> _TASKS TO CARRY OUT_
A – Reproduce the passage about sunrise in Greenwich Village from "The sidewalk in" up to and including "all over again.".
B – According to the passage about sunrise in Greenwich Village, what makes being up before the sun appealing? Answer in one to three sentences.
C – Translate this sentence from the passage about sunrise in Greenwich Village into Spanish: "The zip code hasn’t changed, but everything else has."

> _PASSAGE PROVIDED_
- Opening Delimiter -

Still, there’s something about choosing to be up before the sun. The world hasn’t put on its makeup yet. It hasn’t masked itself with noise and people rushing off to wherever they’re supposed to be. It’s quieter. Maybe not clean, but unclaimed.
The sidewalk in front of the Marlton Hotel—the spot where Kerouac lived while writing The Subterraneans—isn’t the same place at sunrise that it was the night before. The zip code hasn’t changed, but everything else has. The blue jeans and dive bars give way to yoga pants and hot Americanos. The weird hush of Sunday night turning into Monday morning gets swallowed by garbage trucks disappearing mountains of trash, and city bus air brakes groaning against gravity. Greenwich Village resurrects itself all over again.

- Closing Delimiter -

> _EXERCISE DATA_

- Opening Delimiter -

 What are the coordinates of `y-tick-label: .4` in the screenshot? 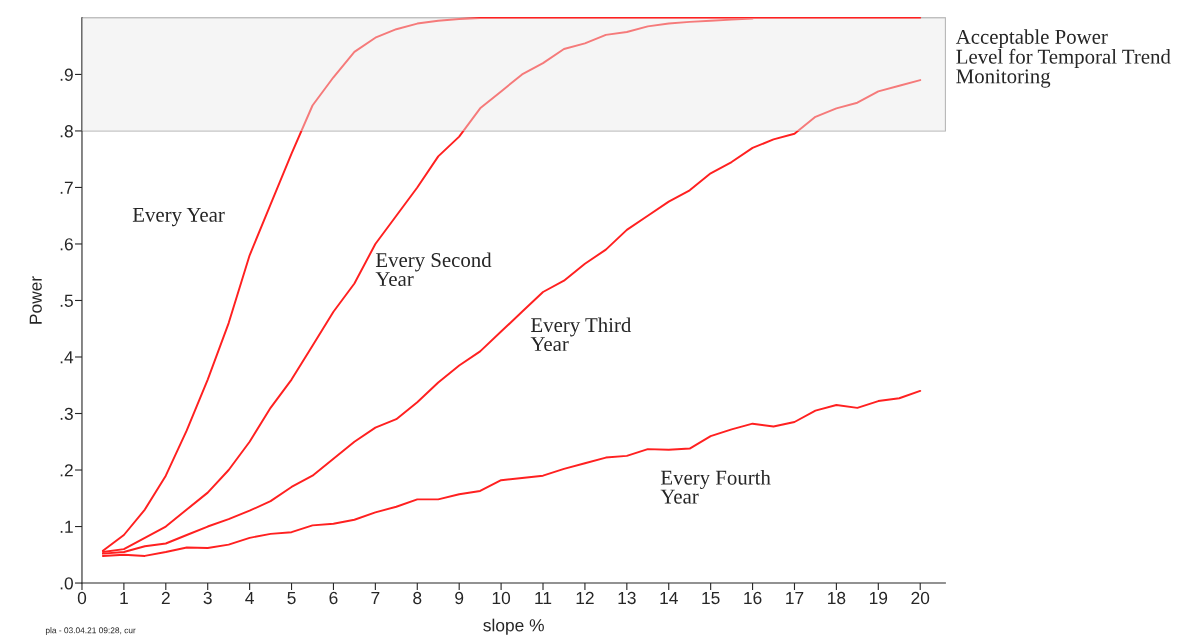 It's located at (67, 358).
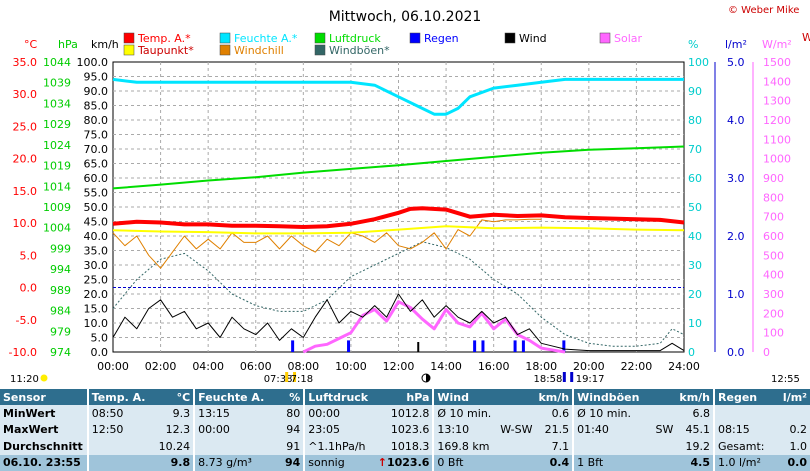  I want to click on stats-cell: 80, so click(286, 414).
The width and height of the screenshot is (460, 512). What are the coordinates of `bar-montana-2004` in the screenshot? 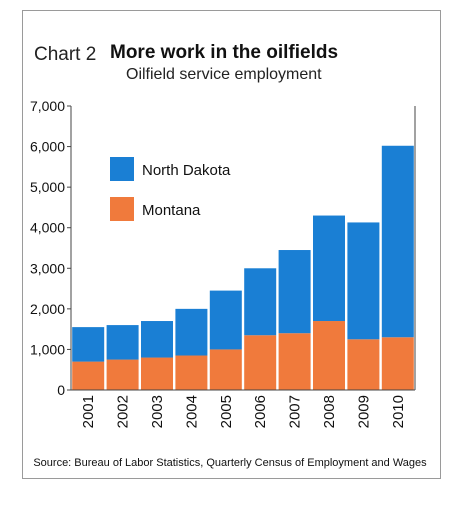 It's located at (192, 372).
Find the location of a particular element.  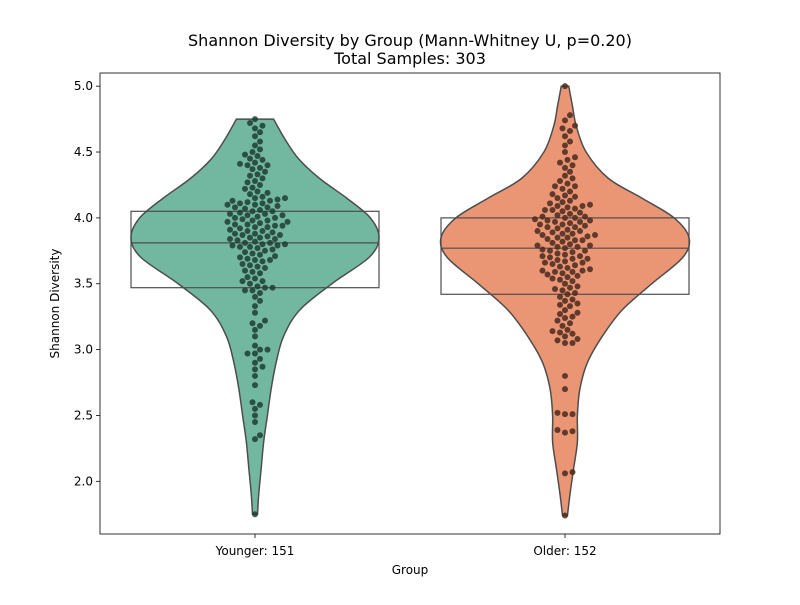

x-axis-label: Group is located at coordinates (410, 570).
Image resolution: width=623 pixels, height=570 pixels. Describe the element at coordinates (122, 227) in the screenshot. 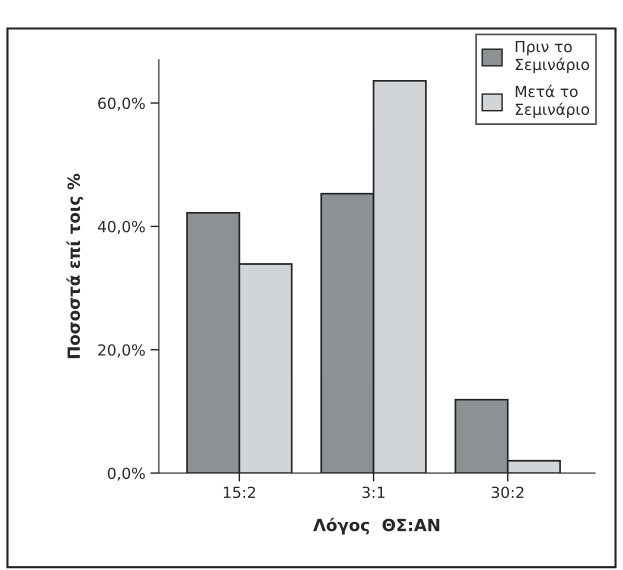

I see `y-tick-label: 40,0%` at that location.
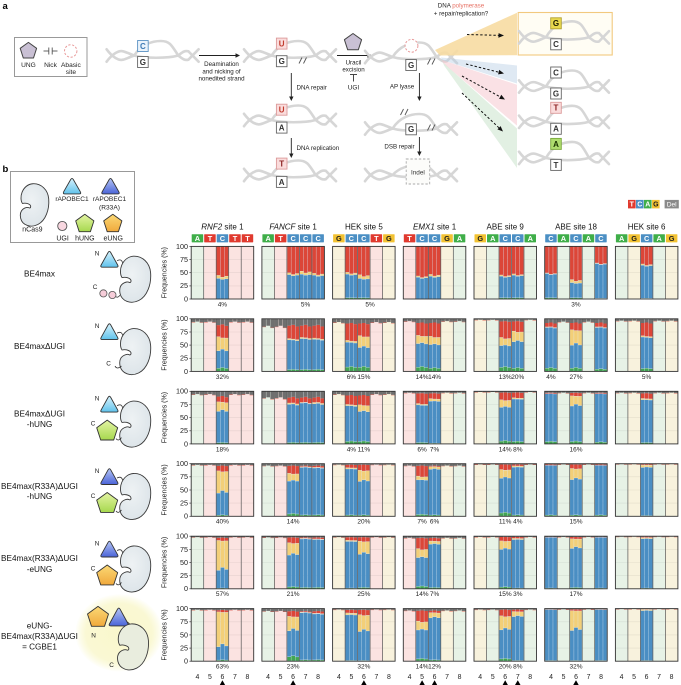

- Closing Delimiter -

> _TASK-BY-TASK OUTPUTS_
A –
The sidewalk in front of the Marlton Hotel—the spot where Kerouac lived while writing The Subterraneans—isn’t the same place at sunrise that it was the night before. The zip code hasn’t changed, but everything else has. The blue jeans and dive bars give way to yoga pants and hot Americanos. The weird hush of Sunday night turning into Monday morning gets swallowed by garbage trucks disappearing mountains of trash, and city bus air brakes groaning against gravity. Greenwich Village resurrects itself all over again.

B – At that hour the world hasn't yet masked itself with noise and people rushing off to wherever they're supposed to be. It's quieter, and maybe not clean, but unclaimed.

C – El código postal no ha cambiado, pero todo lo demás sí.